##### Excerpt

Question 1:
\[
\text{Which of the following is the domain of the function } f(x) = \frac{1}{x-2}?
\]
\[
\text{(a) } (-\infty, 2), \quad \text{(b) } (-\infty, 2) \cup (2, \infty), \quad \text{(c) } [2, \infty), \quad \text{(d) } (-\infty, \infty)
\]
Answer: B
Step by Step Solution
Solution:
\[
\text{The function } f(x) = \frac{1}{x-2} \text{ is undefined when } x – 2 = 0.
\]
\[
\Rightarrow x = 2
\]
\[
\text{Thus, the domain excludes } x = 2, \text{ meaning the correct domain is } (-\infty, 2) \cup (2, \infty).
\]
\[
\boxed{(-\infty, 2) \cup (2, \infty)}
\]
Question 2:
\[
\text{If } f(x) = x^2 + 3x – 4, \text{ what is } f(2)?

##########
##### Stored data

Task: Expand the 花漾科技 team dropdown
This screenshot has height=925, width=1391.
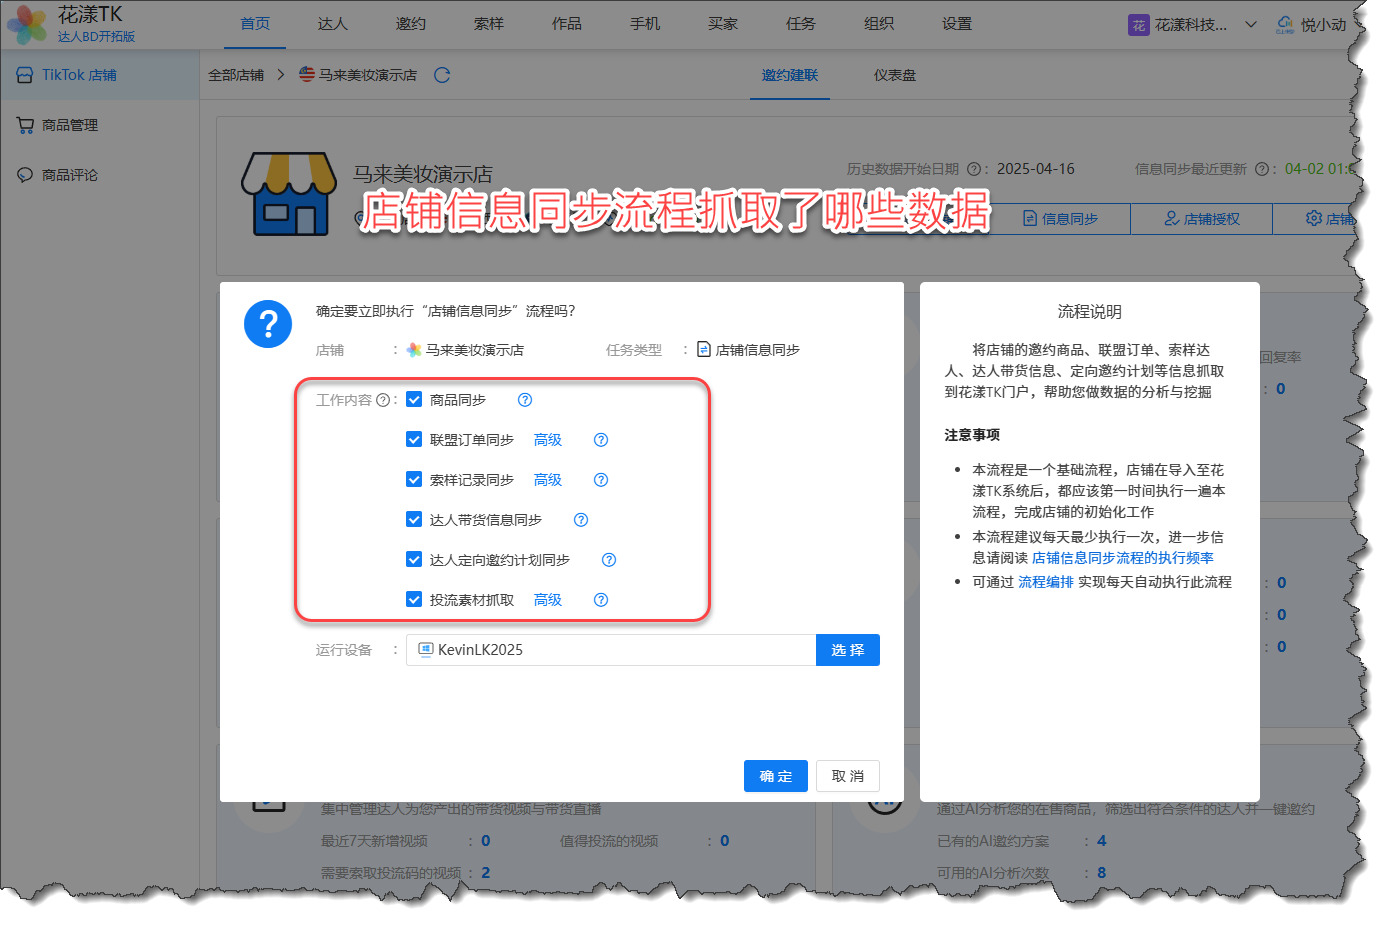Action: click(x=1250, y=25)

##########

● Exercise details
Continue the function quiz after its last line, which starts Question 2.

● Exercise result
\]
\[
\text{(a) } 6, \quad \text{(b) } 8, \quad \text{(c) } 10, \quad \text{(d) } 4
\]
Answer: B
Step by Step Solution
Solution:
\[
f(x) = x^2 + 3x – 4
\]
\[
f(2) = (2)^2 + 3(2) – 4
\]
\[
= 4 + 6 – 4
\]
\[
= 8
\]
\[
\boxed{8}
\]
Question 3:
\[
\text{Which of the following functions is an example of an exponential function?}
\]
\[
\text{(a) } f(x) = 2^x, \quad \text{(b) } f(x) = x^2, \quad \text{(c) } f(x) = x + 1, \quad \text{(d) } f(x) = \sin(x)
\]
Answer: A
Step by Step Solution
Solution:
\[
\text{An exponential function has the form } f(x) = a^x, \text{ where } a > 0.
\]
\[
\text{The only function in the options that follows this form is } f(x) = 2^x.
\]
\[
\boxed{f(x) = 2^x}
\]
Question 4:
\[
\text{Which of the following is the inverse of } f(x) = 3x – 5?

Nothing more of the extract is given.